Altsheler, Joseph A. – Civil War 03. Chapter 7, 8

Further down they met some of their own men climbing up. The troop had heard the shots and was on the way to rescue, if rescue were needed. Captain Sherburne explained briefly and they continued the descent, leading their horses all the way, and breathing deep relief, when they stood at last in the plain.

“I’ll remember that climb,” said Langdon to Harry as he sprang into the saddle, “and I won’t do it again when there’s snow up there, unless General Jackson himself forces me up with the point of a bayonet.”

“The view was fine.”

“So it was, but the shooting was bad. Not a Yank, not a Reb fell, and I’m not unhappy over it. A curious thing has happened to me, Harry. While I’m ready to fight the Yankee at the drop of the hat I don’t seem to hate ’em as much as I did when the war began.”

“Same here. The war ought not to have happened, but we’re in it, and to my way of thinking we’re going to be in it mighty deep and long.”

Langdon was silent for a little while, but nothing could depress him long. He was soon chattering away as merrily as ever while the troop rode back to General Jackson. Harry regarded him with some envy. A temperament that could rejoice under any circumstances was truly worth having.

Sherburne reported to Ashby who in return sent him to the commander, Harry going with him to resume his place on the staff. Jackson heard the report without comment and his face expressed nothing. Harry could not see that he had changed much since he had come to join him. A little thinner, a little more worn, perhaps, but he was the same quiet, self-contained man, whose blue eyes often looked over and beyond the one to whom he was talking, as if he were maturing plans far ahead.

Harry occupied a tent for the time with two or three other young officers, and being permitted a few hours off duty he visited his friends of the Invincibles, Colonel Leonidas Talbot and Lieutenant-Colonel Hector St. Hilaire. The two old comrades already had heard the results of the scout from St. Clair and Langdon, but they gave Harry a welcome because they liked him. They also gave him a camp stool, no small luxury in an army that marches and fights hard, using more gunpowder than anything else.

Harry put the stool against a tree, sat on it and leaned back against the trunk, feeling a great sense of luxury. The two men regarded him with a benevolent eye. They, too, were enjoying luxuries, cigars which a cavalry detail had captured from the enemy. It struck Harry at the moment that although one was of British descent and the other of French they were very much alike. South Carolina had bred them and then West Point had cast them in her unbreakable mold. Neat, precise, they sat rigidly erect, and smoked their cigars.

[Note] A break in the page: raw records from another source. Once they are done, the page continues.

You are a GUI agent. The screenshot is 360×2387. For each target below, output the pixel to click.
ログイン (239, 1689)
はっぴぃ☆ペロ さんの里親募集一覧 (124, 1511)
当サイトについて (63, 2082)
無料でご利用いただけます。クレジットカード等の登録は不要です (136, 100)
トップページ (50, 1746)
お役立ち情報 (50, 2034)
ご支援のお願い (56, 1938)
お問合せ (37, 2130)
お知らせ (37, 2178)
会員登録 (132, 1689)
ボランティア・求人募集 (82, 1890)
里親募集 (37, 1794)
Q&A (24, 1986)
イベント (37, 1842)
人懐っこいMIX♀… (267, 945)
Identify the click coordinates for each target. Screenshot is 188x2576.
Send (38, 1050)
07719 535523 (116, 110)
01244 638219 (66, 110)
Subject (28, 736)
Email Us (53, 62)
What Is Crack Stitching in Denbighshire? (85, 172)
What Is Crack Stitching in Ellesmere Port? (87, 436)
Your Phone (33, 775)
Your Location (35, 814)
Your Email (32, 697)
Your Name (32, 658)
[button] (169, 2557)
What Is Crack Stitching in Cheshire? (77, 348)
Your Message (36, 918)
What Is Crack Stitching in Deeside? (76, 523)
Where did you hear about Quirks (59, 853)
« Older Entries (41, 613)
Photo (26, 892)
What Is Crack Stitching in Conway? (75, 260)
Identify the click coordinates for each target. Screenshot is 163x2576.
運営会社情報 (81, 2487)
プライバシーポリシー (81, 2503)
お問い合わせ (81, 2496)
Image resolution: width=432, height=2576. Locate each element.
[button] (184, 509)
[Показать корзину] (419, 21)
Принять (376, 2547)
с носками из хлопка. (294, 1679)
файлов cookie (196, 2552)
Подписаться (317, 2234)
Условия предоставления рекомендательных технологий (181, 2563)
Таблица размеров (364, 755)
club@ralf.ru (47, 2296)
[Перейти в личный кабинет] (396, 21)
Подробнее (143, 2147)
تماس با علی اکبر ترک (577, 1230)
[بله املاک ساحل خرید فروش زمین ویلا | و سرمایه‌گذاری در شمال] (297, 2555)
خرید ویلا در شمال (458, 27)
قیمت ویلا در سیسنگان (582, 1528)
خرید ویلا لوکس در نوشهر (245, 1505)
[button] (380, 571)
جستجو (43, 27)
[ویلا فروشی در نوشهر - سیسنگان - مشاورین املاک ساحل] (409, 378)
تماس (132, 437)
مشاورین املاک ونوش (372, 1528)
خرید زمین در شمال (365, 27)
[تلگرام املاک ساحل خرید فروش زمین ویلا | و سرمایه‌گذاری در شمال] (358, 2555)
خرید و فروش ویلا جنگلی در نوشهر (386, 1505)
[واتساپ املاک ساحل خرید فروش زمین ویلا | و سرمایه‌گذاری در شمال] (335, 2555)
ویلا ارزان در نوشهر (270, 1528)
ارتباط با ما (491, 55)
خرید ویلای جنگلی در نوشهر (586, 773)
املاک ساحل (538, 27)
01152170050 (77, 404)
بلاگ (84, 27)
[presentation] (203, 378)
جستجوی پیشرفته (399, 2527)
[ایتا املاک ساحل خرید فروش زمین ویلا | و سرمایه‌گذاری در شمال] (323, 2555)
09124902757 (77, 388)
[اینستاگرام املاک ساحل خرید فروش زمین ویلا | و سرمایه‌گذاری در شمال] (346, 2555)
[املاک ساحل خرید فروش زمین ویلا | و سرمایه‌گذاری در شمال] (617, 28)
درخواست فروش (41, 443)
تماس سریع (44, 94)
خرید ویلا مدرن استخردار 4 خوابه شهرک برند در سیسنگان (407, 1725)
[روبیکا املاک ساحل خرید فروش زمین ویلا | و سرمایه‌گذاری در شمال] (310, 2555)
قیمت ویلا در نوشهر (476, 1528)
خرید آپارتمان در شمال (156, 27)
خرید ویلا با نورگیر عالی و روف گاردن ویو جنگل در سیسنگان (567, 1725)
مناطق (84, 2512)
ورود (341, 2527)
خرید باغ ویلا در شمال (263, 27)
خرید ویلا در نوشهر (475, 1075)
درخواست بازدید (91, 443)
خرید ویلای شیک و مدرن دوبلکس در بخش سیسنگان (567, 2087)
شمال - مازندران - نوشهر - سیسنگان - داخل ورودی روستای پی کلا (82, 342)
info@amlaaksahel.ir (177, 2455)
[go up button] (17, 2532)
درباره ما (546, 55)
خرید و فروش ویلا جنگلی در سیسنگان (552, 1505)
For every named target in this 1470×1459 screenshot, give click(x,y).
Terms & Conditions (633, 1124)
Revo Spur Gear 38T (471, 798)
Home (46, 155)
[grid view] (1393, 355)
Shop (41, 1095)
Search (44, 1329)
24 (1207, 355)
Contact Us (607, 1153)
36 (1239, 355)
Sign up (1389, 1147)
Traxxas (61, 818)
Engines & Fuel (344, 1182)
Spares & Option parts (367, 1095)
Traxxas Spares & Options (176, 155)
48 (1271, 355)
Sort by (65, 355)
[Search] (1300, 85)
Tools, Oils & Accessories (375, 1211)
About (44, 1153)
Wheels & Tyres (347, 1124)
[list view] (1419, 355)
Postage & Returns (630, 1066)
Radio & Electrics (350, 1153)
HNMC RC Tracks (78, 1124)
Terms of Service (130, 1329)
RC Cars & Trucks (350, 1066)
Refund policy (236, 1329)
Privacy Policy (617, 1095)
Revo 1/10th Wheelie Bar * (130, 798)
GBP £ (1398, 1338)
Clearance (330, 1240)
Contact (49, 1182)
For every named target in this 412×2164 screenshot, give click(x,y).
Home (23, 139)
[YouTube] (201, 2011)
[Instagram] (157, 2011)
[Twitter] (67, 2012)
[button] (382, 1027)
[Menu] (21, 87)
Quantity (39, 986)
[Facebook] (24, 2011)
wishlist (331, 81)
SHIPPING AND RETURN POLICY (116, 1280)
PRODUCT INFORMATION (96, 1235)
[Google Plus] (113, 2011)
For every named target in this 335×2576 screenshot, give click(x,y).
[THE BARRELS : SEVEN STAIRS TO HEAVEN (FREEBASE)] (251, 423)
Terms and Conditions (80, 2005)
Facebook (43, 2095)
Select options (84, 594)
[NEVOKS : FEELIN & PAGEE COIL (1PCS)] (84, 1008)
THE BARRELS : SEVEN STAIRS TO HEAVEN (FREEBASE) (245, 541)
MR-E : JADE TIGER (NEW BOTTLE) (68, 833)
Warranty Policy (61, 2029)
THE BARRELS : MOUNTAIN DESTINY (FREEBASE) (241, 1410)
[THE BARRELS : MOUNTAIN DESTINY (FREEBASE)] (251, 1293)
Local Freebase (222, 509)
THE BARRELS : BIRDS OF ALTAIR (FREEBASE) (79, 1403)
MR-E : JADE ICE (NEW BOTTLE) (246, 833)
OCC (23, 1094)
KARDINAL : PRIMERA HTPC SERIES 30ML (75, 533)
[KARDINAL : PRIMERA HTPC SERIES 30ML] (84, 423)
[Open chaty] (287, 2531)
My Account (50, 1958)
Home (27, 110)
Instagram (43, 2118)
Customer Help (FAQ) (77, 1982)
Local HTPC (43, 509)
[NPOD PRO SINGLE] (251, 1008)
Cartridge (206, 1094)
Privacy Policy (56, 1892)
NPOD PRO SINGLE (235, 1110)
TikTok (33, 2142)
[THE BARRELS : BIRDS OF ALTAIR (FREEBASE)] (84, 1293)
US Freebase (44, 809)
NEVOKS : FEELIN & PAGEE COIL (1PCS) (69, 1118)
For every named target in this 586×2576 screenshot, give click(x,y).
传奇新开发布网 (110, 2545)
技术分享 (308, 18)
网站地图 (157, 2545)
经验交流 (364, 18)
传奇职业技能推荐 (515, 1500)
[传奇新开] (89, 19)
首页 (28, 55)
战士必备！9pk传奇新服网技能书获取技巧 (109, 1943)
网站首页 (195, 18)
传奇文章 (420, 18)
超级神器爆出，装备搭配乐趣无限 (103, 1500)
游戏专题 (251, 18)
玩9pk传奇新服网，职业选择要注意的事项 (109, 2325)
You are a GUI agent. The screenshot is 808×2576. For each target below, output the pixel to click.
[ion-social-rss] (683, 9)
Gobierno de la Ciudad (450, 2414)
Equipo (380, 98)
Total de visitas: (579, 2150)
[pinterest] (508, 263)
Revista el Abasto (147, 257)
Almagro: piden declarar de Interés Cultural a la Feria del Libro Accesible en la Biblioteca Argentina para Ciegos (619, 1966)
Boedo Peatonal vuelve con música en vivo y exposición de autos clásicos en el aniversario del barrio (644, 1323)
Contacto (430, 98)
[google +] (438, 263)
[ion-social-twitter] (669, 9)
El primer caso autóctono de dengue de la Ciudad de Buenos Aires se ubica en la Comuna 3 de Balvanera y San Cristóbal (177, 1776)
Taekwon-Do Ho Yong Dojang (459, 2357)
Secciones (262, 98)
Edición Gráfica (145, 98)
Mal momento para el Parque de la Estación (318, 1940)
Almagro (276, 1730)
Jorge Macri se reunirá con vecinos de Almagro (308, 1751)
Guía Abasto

“Do you like it on the staff of General Jackson, Harry,” asked Colonel Talbot.

“I felt regrets at leaving the Invincibles,” replied Harry truthfully, “but I like it. I think it a privilege to be so near to General Jackson.”

“A leader who has fought only one battle in independent command and who lost that,” said Lieutenant-Colonel Hector St. Hilaire, thoughtfully-he knew that Harry would repeat nothing, “and who nevertheless has the utmost confidence of his men. He does not joke with them as the young Napoleon did with his soldiers. He has none of the quality that we call magnetic charm, and yet his troops are eager to follow him anywhere. He has won no victories, but his men believe him capable of many. He takes none of his officers into his confidence, but all have it. Incredible, but true. Why is it?”

He put his cigar back in his mouth and puffed meditatively. Colonel Leonidas Talbot, who also had been puffing meditatively while Lieutenant- Colonel Hector St. Hilaire was speaking, now took his cigar from his mouth, blew away the delicate rings of smoke, and said in an equally thoughtful tone:

“It occurs to me, Hector, that it is the power of intellect. Stonewall Jackson has impressed the whole army down to the last and least little drummer with a sense of his mental force. I tell you, sir, that he is a thinker, and thinkers are rare, much more rare than people generally believe. There is only one man out of ten thousand who does not act wholly according to precedent and experience. Habit is so powerful that when we think we are thinking we are not thinking at all, we are merely recalling the experiences of ourselves or somebody else. And of the rare individuals who leave the well-trod paths of thought to think new thoughts, only a minutely small percentage think right. This minutely small fraction represents genius, the one man in a million or rather ten million, or, to be more accurate, the one man in a hundred million.”